── Supplied text ──
One of the most misguided and dangerous ideas floated around by a group of Big Data enthusiasts is the notion that it is not important to understand why something happens, just because "we have a boatload of data". This is one of the central arguments in the bestseller Big Data, and it reached the mainstream much earlier when Chris Anderson, then chief editor of Wired, published his flamboyantly-titled op-ed proclaiming the "End of Theory."
In making the claim that causal analysis is hopeless and pointless, these proponents are disowning entire fields of study. While focusing their vitrol on the social sciences, they somehow miss the obvious: that causal thinking is and has always been the foundation of the physical sciences and engineering. Even business executives understand the primacy of "root-cause analysis."
Contrary to these folks, I believe social scientists will produce the most exciting research on causal analysis. Human behavior is generally much more variable than natural phenomena, complicating the search for causes. We need even smarter people to tackle these problems.
That said, a lot of published social science exhibit flawed thinking about causes. Andrew and I describe a few of the problems in the latest Statbusters (link). An assumption is often made that an observed effect is due to a single cause. Much effort is expensed on identifying this one cause from a slate of candidates. Further, it is just as important for us to know which studies failed but such failure is never reported in journals or the media. This publication bias results in researchers examining the same correlations over and over again, and eventually one research group will discover a "statistically significant" effect and get it published, even though in reality, the totality of the evidence would contradict the one published study.
Looking at the brain imaging studies,there are a lot of 20 subject studies and it seems to be a standard that originates from when they were extremely expensive and even the best researchers could afford that number. Now it seems to be the number that someone with minimal funding can do. Then they apply a lot of different outcomes, looking at different parts of the brain, and different statistics. Amazingly, something always seems to be significant.
Unfortunately while the journals accept that then this poor research will be published. It would be better to run larger studies, but there is now an expectation of the number of papers that a researcher authors.
Posted by: Ken | 07/13/2015 at 06:40 PM
Regarding publication bias, are you aware of any venues which allow researchers to share these "non events" to help prune the search space? As it exists, it seems like the process starts with an "interesting" finding which gets published and then (maybe) gets replicated to demonstrate the experiment can be reproduced or not.
Even assuming there was some outlet that allowed "failed" experiments to be shared, do you think there's a bias among researchers to p-hack or whatever in order to publish something more often than not - publish and perish and all that...
Posted by: Adam Schwartz | 07/15/2015 at 09:05 AM
@Adam There is a discussion on outlets for studies at https://www.researchgate.net/post/Who_knows_about_journals_preferably_publishing_negative_results_from_pharmacological_clinical_trials
An obvious one is http://www.jnrbm.com
There has been research that shows that well-designed trials tend to be published irrespective of what the result is. Telling the world that a drug doesn't reduce blood pressure and giving a reasonably tight confidence interval is worthwhile. I suspect it is more the drug companies that don't want that published who are the problem.
Posted by: Ken | 07/16/2015 at 01:21 AM
@Ken, thanks for the leads!
Posted by: Adam Schwartz | 07/20/2015 at 08:42 AM
───
── Supplied records ──
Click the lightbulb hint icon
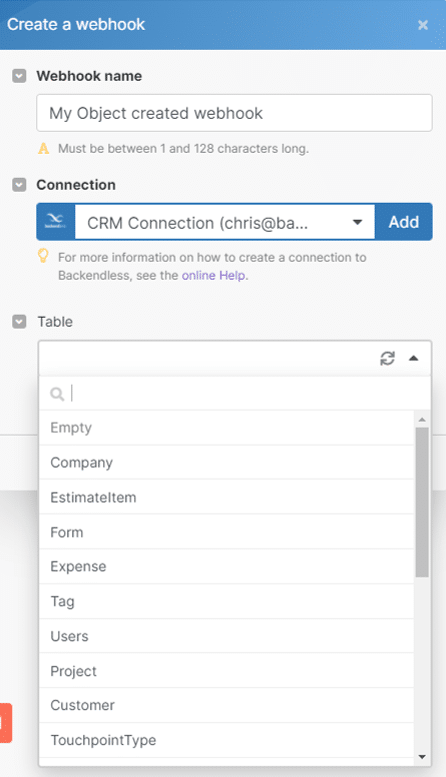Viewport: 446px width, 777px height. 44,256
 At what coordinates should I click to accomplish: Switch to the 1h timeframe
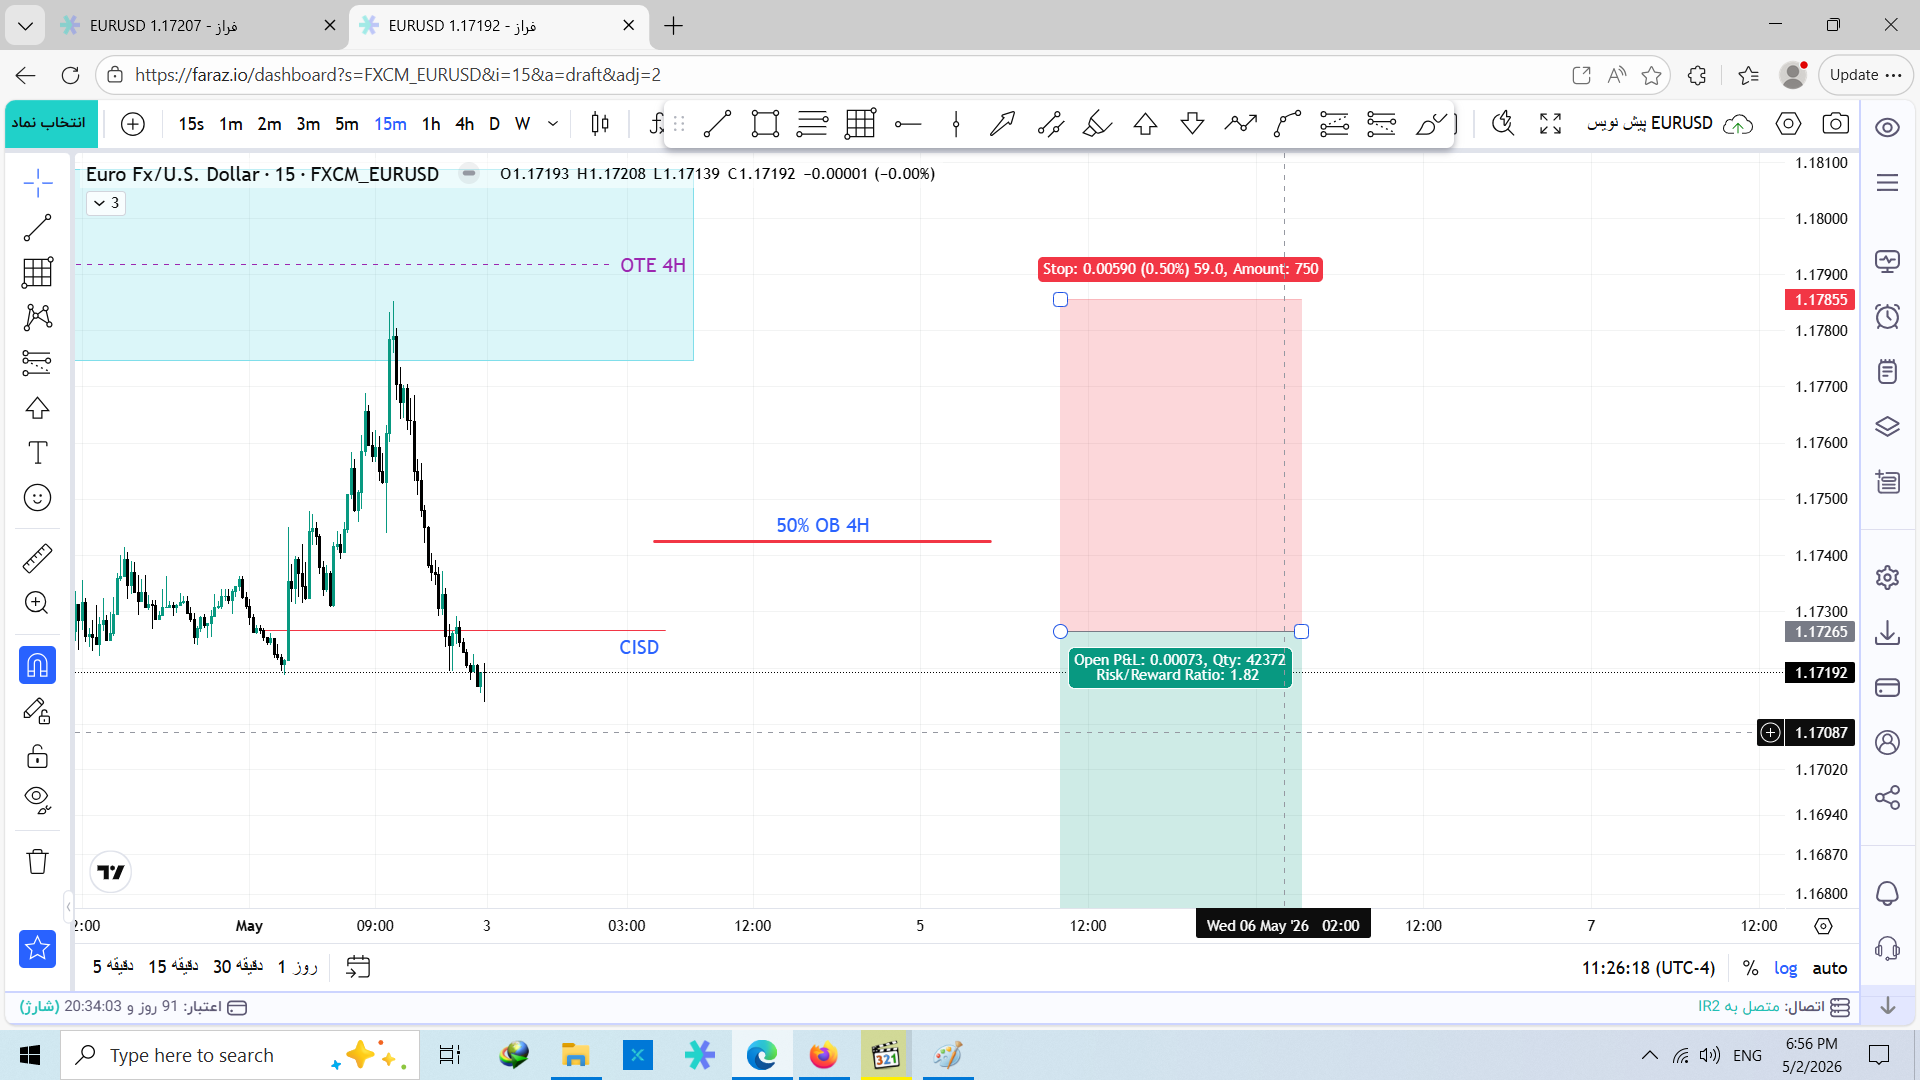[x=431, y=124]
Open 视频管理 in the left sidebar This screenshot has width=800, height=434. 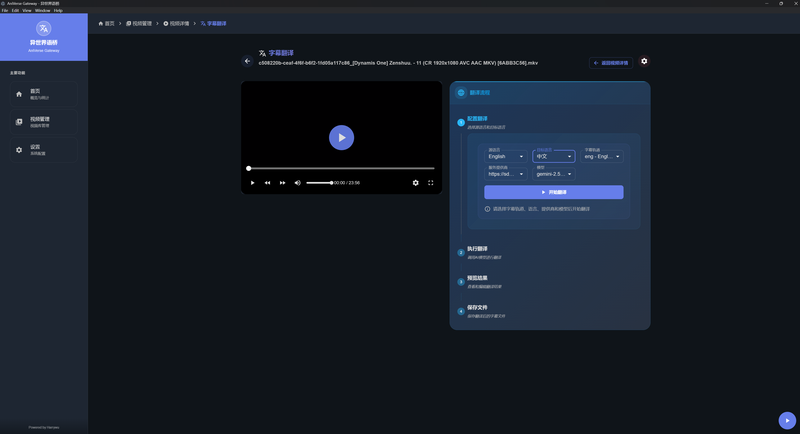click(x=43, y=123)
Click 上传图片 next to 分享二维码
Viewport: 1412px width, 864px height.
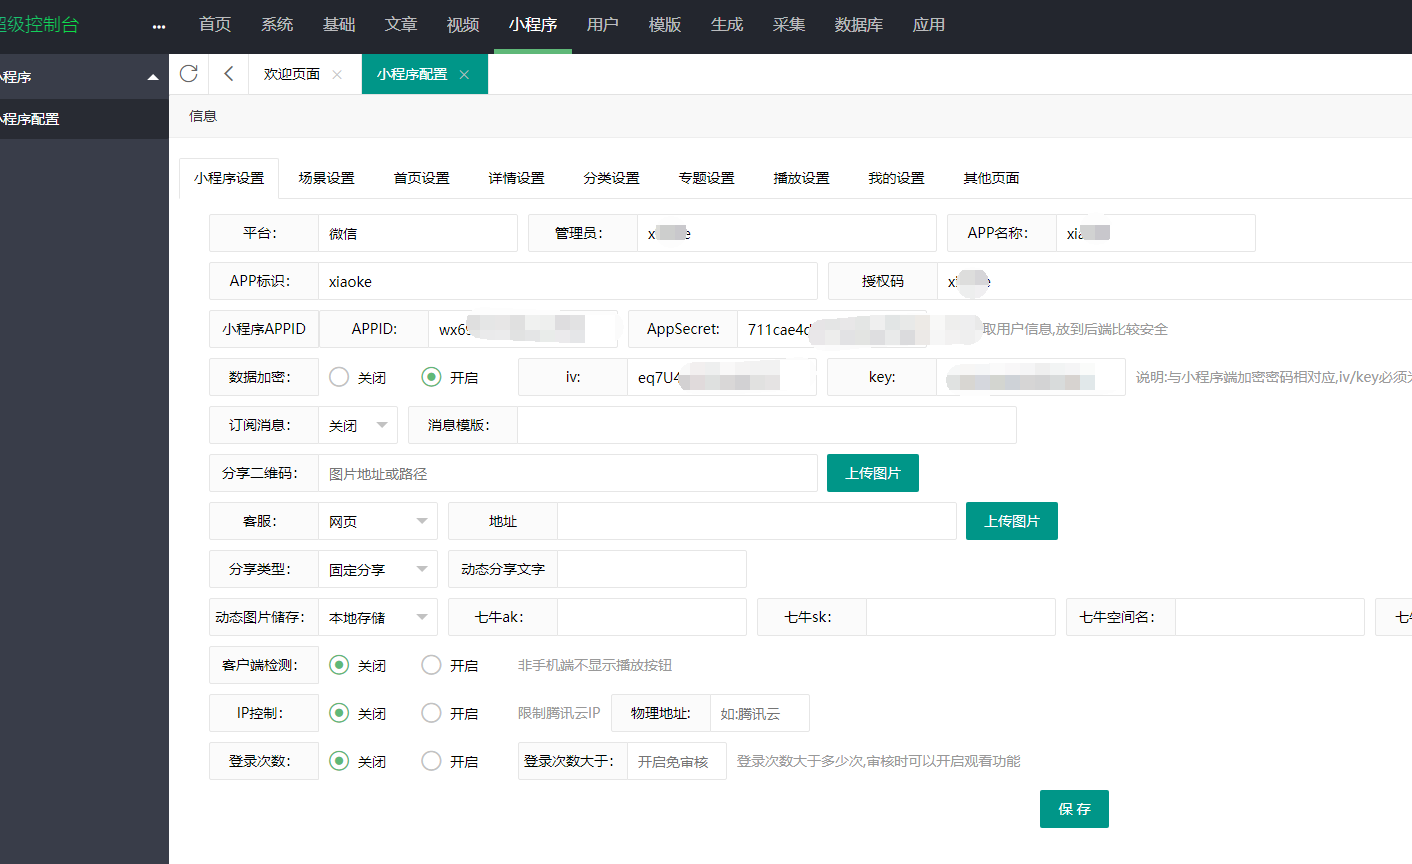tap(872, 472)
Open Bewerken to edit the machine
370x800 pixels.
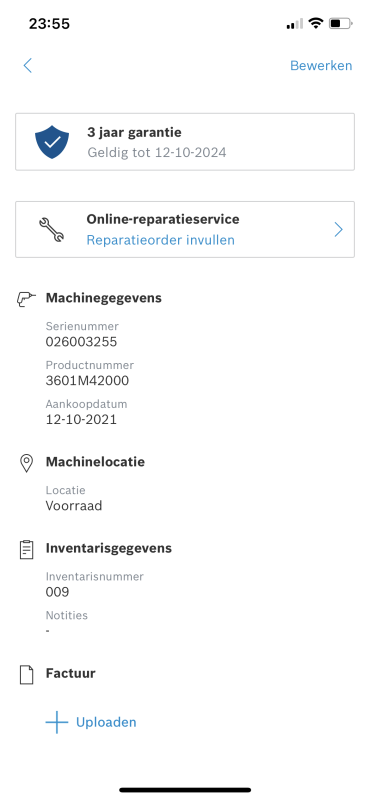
───
» Job 1: From the Big Data discussion above the data, copy out the part that opens with the words containing "Unfortunately while the" and closes with "and all that...".
» Job 2: In the Big Data discussion, what position did Chris Anderson hold when he published his op-ed proclaiming the "End of Theory"?
» Job 3:
Decide whether each statement agrees with the Big Data discussion, and support each yes or no with the deciding words quoted from it.
(a) Ken observes that many brain imaging studies use 20 subjects.
(b) The author expects physical scientists to produce the most exciting research on causal analysis.
(c) Ken names http://www.jnrbm.com as an outlet for studies.

» Response 1:
Unfortunately while the journals accept that then this poor research will be published. It would be better to run larger studies, but there is now an expectation of the number of papers that a researcher authors.
Posted by: Ken | 07/13/2015 at 06:40 PM
Regarding publication bias, are you aware of any venues which allow researchers to share these "non events" to help prune the search space? As it exists, it seems like the process starts with an "interesting" finding which gets published and then (maybe) gets replicated to demonstrate the experiment can be reproduced or not.
Even assuming there was some outlet that allowed "failed" experiments to be shared, do you think there's a bias among researchers to p-hack or whatever in order to publish something more often than not - publish and perish and all that...

» Response 2: He was chief editor of Wired.

» Response 3:
(a) Yes: "there are a lot of 20 subject studies"
(b) No: "I believe social scientists will produce the most exciting research on causal analysis."
(c) Yes: "An obvious one is http://www.jnrbm.com"